Red Bull takes the Mercedes F1 fight off-track


By Jim K. May 13 2021
Red Bull takes the Mercedes F1 fight off-track

Image: Red Bull Content Pool

2021 Spanish Grand Prix Review

Image: Red Bull Content Pool

2021 Spanish Grand Prix Review

Image: Red Bull Content Pool

When you can't beat them, join them. That's what the old adage says, anyway. Red Bull is known for being an innovative energy drinks company, so it should be no surprise Red Bull Racing are putting their own twist on the saying. When you can't beat Mercedes, steal their employees. Or that's what it seems, as the team has hired 15 engineers from the German manufacturer. It's a bold and possibly expensive strategy, but will it pay off?

No crystal ball can predict whether we'll see Red Bull as F1's World Constructors' Champions soon, but change is unquestionably on its way. The minute Honda made their decision to, once again, step away from the sport, changed the course of Red Bull's future in a way no one could see coming. A Red Bull Racing F1 team with a works engine is coming. It’s some journey the company has taken ever since sponsoring Sauber all those years ago.

Honda's gracious exit mirrors their previous F1 departure of 2008 as they aren't leaving those left behind high and dry. Back then, that meant continuing to supply Brawn GP for their sole championship-winning season. Today it means three additional seasons of engine supply to Red Bull. With the F1 engine development freeze coming to force next year, that effectively means Honda stepping away puts Red Bull in a caretaker role. One where they will look after the power unit the Japanese manufacturer leaves behind.

This arrangement all sounds good, but not when you consider Red Bull have no expertise in engine development. It appears that they've thought it all through. The new engine facility that Red Bull is building is also in Milton Keynes, together with the F1 team's headquarters. And fortunately, Milton Keynes is under an hour away from Brixworth, the location of the Mercedes AMG High Performance Powertrains factory. What a convenient coincidence.

It comes as no surprise that Red Bull offered jobs to those at Mercedes. After all, there are only four locations in the world that create Formula One engines. Honda, Ferrari, Mercedes, and Renault are the sport's only manufacturers, and Honda are exiting stage right. Although Honda has some R&D presence in the UK, the lion's share of their work is in Japan. If you need UK-based F1 engine knowledge, there's only one place to go hunting; Mercedes.

What is somewhat surprising, however, is the aggressive recruitment drive Red Bull pursued in tempting engine engineers over from their championship rivals. Toto Wolff, the Mercedes team principal, suggested in the press conference of the Spanish Grand Prix that some staff are leaving for triple their current salary. It's doubtful all fifteen team members will enjoy such an income jump, but it makes it unrealistic for Mercedes to enter a bidding war with such high stakes.

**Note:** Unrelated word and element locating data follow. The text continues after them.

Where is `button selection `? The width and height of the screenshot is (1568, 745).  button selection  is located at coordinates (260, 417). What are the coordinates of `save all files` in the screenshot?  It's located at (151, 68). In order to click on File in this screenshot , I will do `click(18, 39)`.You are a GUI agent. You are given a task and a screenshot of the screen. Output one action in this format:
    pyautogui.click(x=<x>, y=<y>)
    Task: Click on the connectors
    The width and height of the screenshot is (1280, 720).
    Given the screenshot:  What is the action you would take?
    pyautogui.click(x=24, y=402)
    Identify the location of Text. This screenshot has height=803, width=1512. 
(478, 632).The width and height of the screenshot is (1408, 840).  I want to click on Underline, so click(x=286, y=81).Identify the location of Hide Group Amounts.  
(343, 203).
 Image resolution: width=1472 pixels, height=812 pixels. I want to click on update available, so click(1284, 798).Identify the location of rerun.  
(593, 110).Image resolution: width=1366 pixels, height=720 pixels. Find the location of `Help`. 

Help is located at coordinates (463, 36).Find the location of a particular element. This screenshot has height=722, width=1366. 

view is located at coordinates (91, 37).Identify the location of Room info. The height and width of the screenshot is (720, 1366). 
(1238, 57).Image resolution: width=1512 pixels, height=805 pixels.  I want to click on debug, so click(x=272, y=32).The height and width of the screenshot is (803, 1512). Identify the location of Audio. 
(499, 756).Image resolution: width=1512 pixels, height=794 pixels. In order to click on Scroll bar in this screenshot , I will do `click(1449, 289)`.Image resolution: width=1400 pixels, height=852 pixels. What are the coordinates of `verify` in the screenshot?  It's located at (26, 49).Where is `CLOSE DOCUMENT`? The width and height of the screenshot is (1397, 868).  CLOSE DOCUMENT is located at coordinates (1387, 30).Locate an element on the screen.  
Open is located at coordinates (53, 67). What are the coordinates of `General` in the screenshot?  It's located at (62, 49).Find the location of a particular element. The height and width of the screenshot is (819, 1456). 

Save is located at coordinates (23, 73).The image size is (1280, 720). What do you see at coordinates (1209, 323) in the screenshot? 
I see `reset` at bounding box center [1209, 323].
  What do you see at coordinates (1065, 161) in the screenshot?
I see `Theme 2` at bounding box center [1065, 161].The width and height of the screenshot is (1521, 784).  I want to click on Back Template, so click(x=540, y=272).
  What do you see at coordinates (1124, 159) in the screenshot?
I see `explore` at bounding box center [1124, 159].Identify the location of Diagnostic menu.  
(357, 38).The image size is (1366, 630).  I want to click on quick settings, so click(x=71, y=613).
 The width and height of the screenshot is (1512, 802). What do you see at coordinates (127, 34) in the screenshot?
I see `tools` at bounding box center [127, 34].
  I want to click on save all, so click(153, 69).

2021 Spanish Grand Prix Review

Image: Red Bull Content Pool

2021 Spanish Grand Prix Review

Image: Red Bull Content Pool

With F1 entering the first of its years under a budget cap, these moves may be the first of many unintended consequences of the budget cap's good intentions. Engine manufacture is one of the multiple exemptions from the new financial regulations, along with marketing and driver salaries. If Red Bull GmbH reduces its financial investment in the F1 team, then they can reallocate the money to a new engine department and still spend the same. One thing the company never appears short on is cash to burn, so outspending Mercedes on personnel may be the critical blow they've needed.

The benefits for Red Bull are both short term and further reaching, too. In the immediate future, they will be taking bodies and expertise away from Mercedes. Even though marquee signing Ben Hodgkinson, Mercedes' Head of Mechanical Engineering, won't join until the end of 2022, Mercedes will still hurt today. F1 drivers get left out of meetings when they sign for another team and it's the same elsewhere. Sooner or later, Mr Hodgkinson won't be allowed to know his current employer's future plans. Mercedes will be paying for fifteen staff members (and counting) that they can't fully utilize.

The most crucial element, though, is the 2025 regulation change. That year will field all-new engines, meaning a complete move away from the Honda-based powertrain Red Bull will run in 2022-2024. As we saw with Racing Point's 2020 slap on the wrists for copying brake ducts, F1 teams cannot copy parts from other constructors. However, while the 2025 Mercedes power unit will be far from complete, Red Bull will employ over a dozen engineers who understand Mercedes' intentions. Those incoming staff members cannot duplicate the Mercedes AMG design, but they can't forget the lessons they've learned, can they?

While Mercedes continues to look like the constructor in control at the top of F1, these signings may mean those days are numbered. The decision for Red Bull to move away from being a customer team to building every element of their car in-house was monumental. Backing it up with poaching Mercedes engineers is a clear sign of intent of where Red Bull is aiming. Don't forget what happened after they lured a certain Adrian Newey away from McLaren back in 2006 with an increased salary.